Unitary patents on way – Margot Fröhlinger is principal director of unitary patent, European and international legal affairs on the Munich-based European Patent Office (EPO), which oversees about 160,000 patent applications per year. She recently completed a road trip warning Australian firms that poor patent and IP safeguards could derail their European market opportunities. Companies must innovate – and protect their inventions. “You have to have the protection of the IP and, particularly, patent protection in order to get a good return on your own investment,” she says.

Many international businesses have baulked at exporting to Europe because of complex patent processes across multiple jurisdictions that can end in potentially high costs and marginal protection. However, the EPO is promoting a new unitary patent system that promises as a game changer. This will make it possible to get protection in approximately 26 participating European Union member states with the submission of the single request to the EPO.

A November 2017 EPO study, Patents, Trade and FDI inside the European Union, suggests better harmonisation of Europe’s patent system has the possibility to increase trade and foreign direct investment in high-tech sectors, delivering annual gains of €14.6 billion ($A22.8 billion) in trade and €1.8 billion (A$2.81 billion) in foreign direct investment.

Fröhlinger believes Australian businesses across all sectors have possibilities to expand into the European market, which boasts a lot more than 500 million people, high gross domestic product and robust consumer demand. “It’s very important for Australian businesses to comprehend that there exists a big change ahead in Europe. I’m not talking only about Inventhelp Patent Information,” Fröhlinger says. “It’s very important to have an integrated IP portfolio considering patents and trademarks and (covering) design. Should they don’t have (IP) people in-house they need to try to get strategic business advice.”

The need for intangible assets – This call to action for Australian businesses may come as the international Innovation Index 2017 reports on countries’ IP receipts being a amount of total trade. In essence, the measure indicates the way a country has been doing on the IP front. While Australia scores well when it comes to inputs into research and development, the usa (5.1 percent), Japan (4.7 percent) and Finland (2.9 percent) easily outperform Australia (.3 %) on IP royalties.

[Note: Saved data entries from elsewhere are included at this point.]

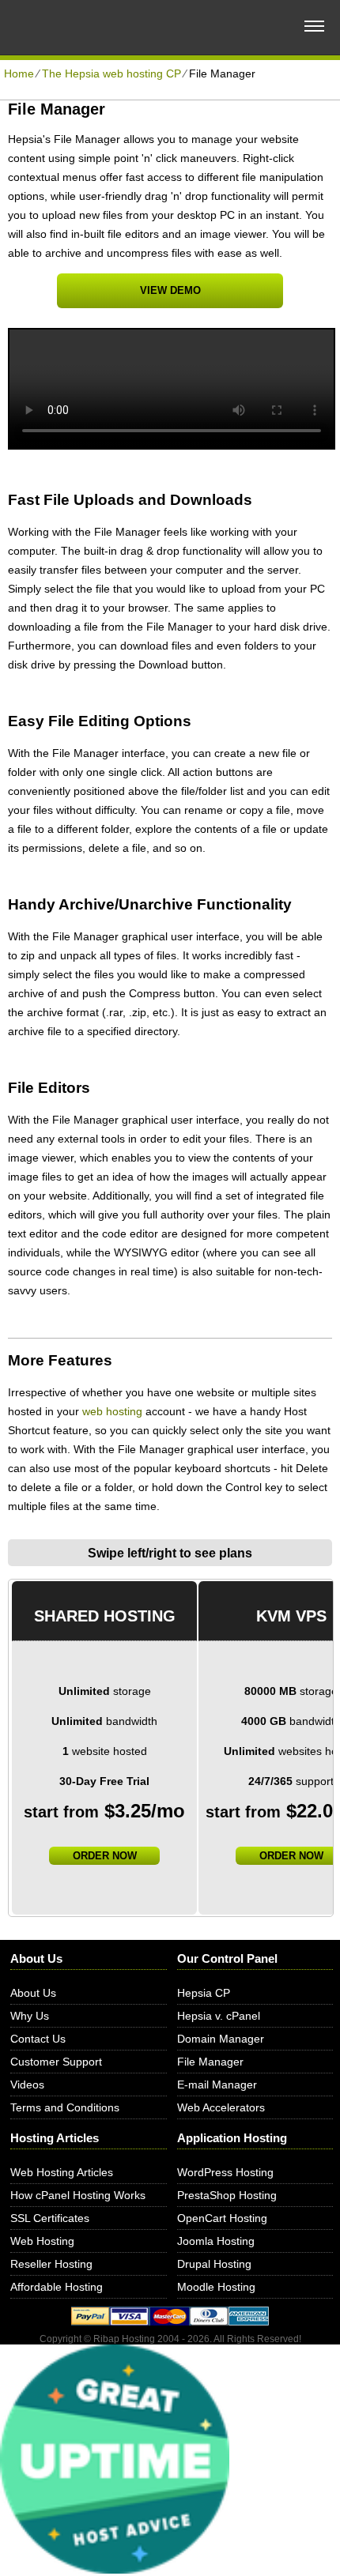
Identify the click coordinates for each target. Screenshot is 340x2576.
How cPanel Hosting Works (77, 2195)
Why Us (29, 2015)
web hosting (112, 1411)
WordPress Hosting (225, 2172)
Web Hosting (42, 2241)
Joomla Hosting (216, 2241)
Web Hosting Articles (61, 2172)
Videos (27, 2084)
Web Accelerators (221, 2107)
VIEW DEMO (170, 290)
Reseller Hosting (51, 2264)
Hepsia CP (203, 1993)
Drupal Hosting (214, 2264)
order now (105, 1856)
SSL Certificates (49, 2218)
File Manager (210, 2061)
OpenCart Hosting (222, 2218)
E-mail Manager (217, 2084)
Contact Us (38, 2038)
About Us (33, 1993)
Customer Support (56, 2061)
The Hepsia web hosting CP (111, 73)
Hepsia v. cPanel (218, 2015)
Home (19, 73)
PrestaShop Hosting (227, 2195)
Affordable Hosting (56, 2286)
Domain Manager (220, 2038)
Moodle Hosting (216, 2286)
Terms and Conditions (64, 2107)
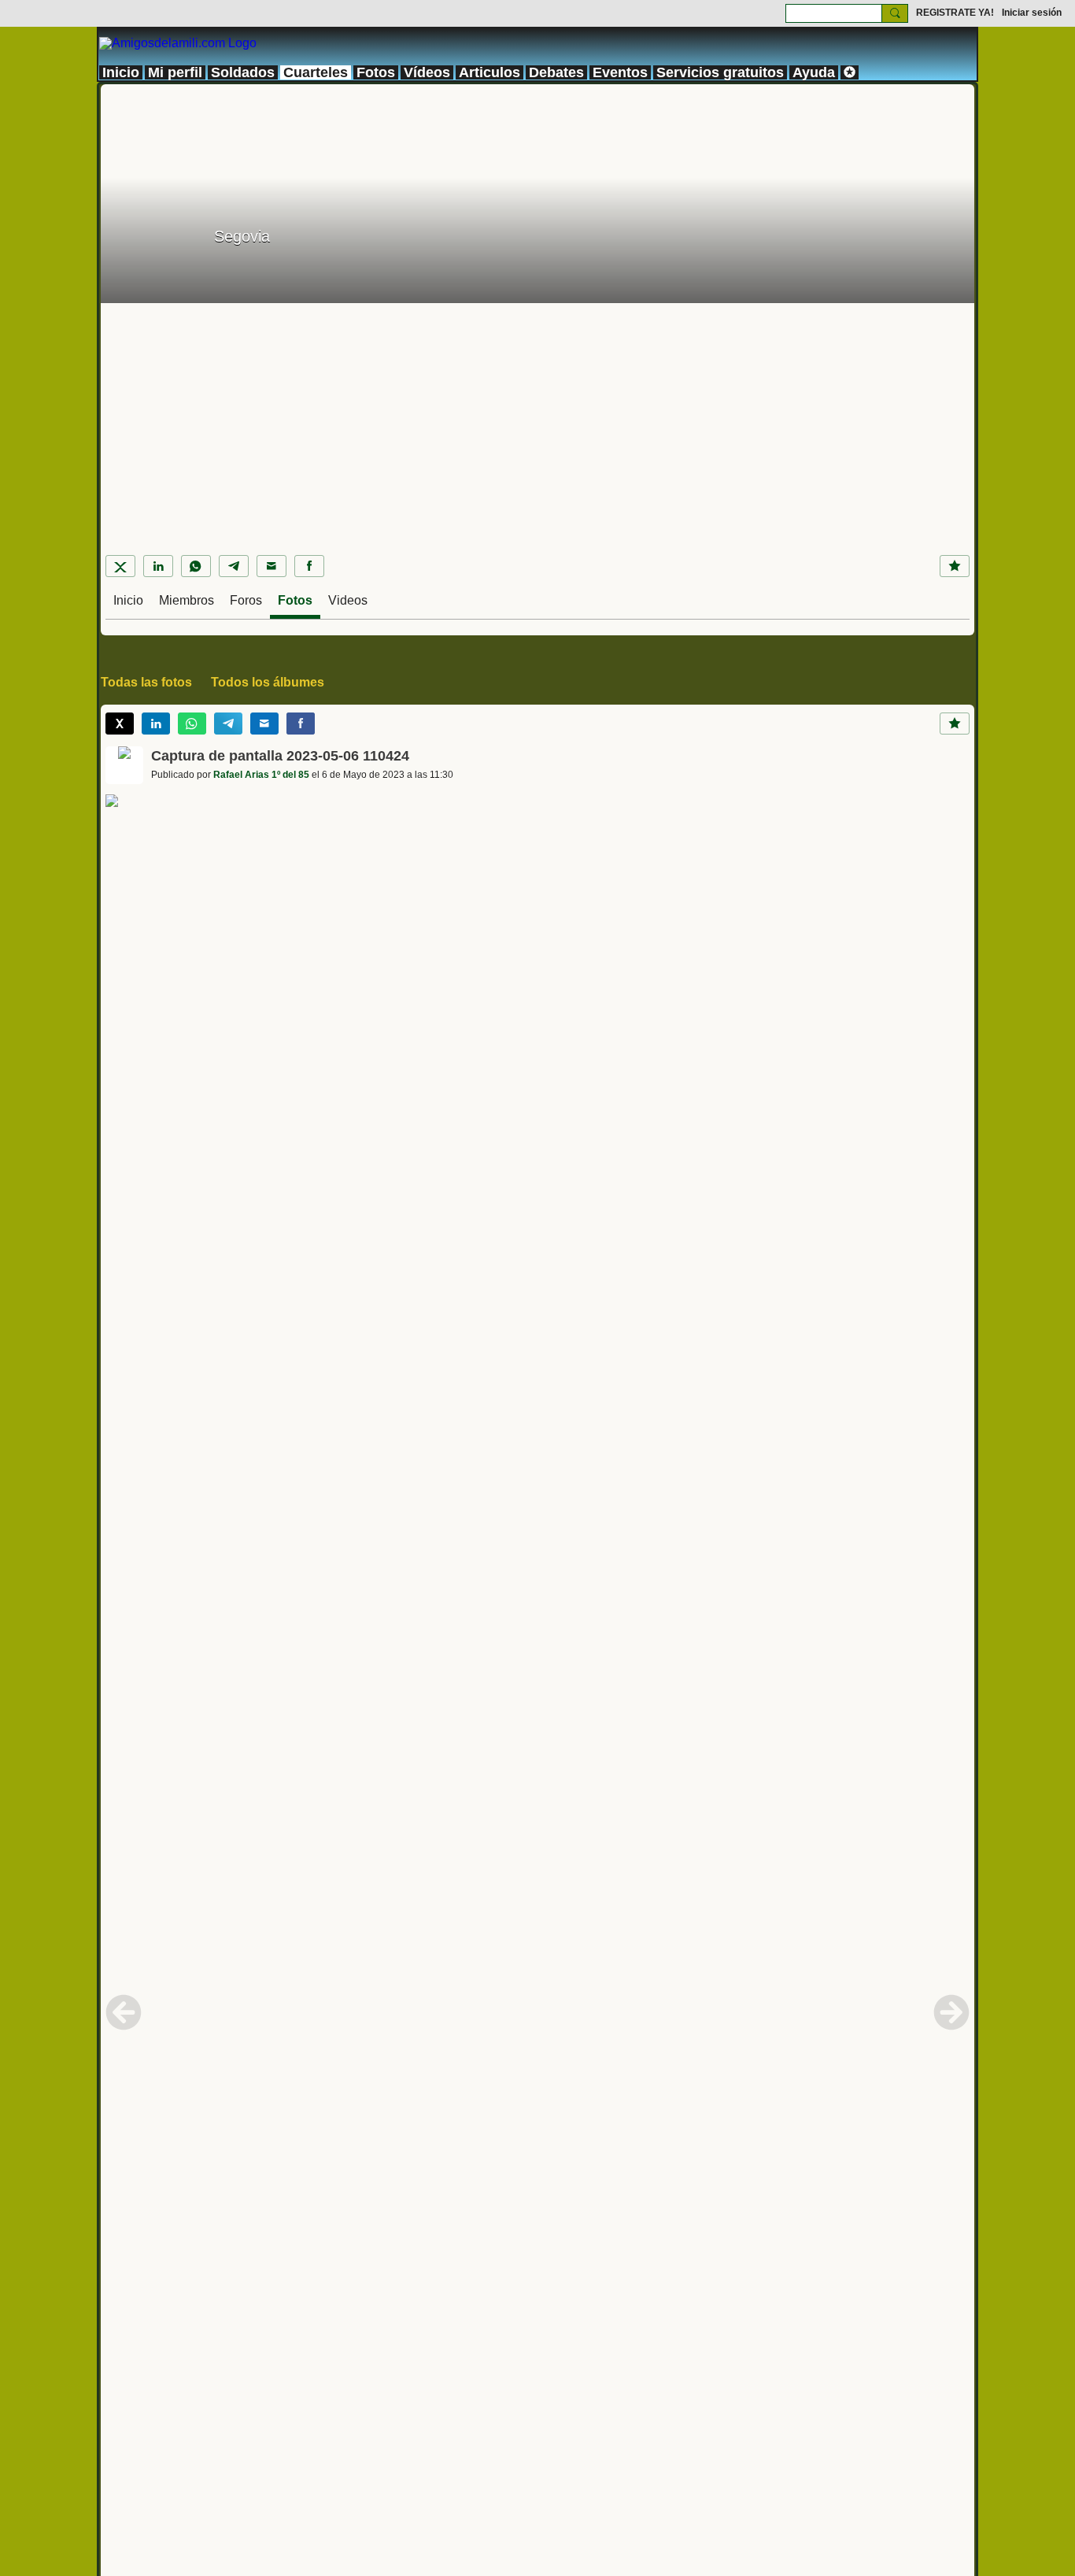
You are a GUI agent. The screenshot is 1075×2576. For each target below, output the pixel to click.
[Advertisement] (537, 421)
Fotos (295, 600)
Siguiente (951, 2012)
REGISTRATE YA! (955, 12)
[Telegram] (234, 566)
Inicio (128, 600)
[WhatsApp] (196, 566)
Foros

The content? Typically, Australian companies are not great at converting research into value and treat IP nearly as an administrative function. The exceptions are health tech leaders, like medical device company Cochlear and sleep-disorder business ResMed, which understand the importance of intangible assets such as brand and data use, and make their businesses around it.

In a knowledge-based economy, IP has become a crucial business tool and governing it is not only a matter of organising trademarks and patents. Intangible assets are rapidly becoming more important than kxwlfd assets and require appropriate consideration.

Overview of Australia’s top listed companies, released by Inventhelp Caveman Commercial in September 2017, endorses this type of sentiment. It reveals that 38 percent of the companies’ value (about A$550 billion) is not included on the balance sheets; this indicates that investors are operating without insights into a significant proportion of the corporate asset base.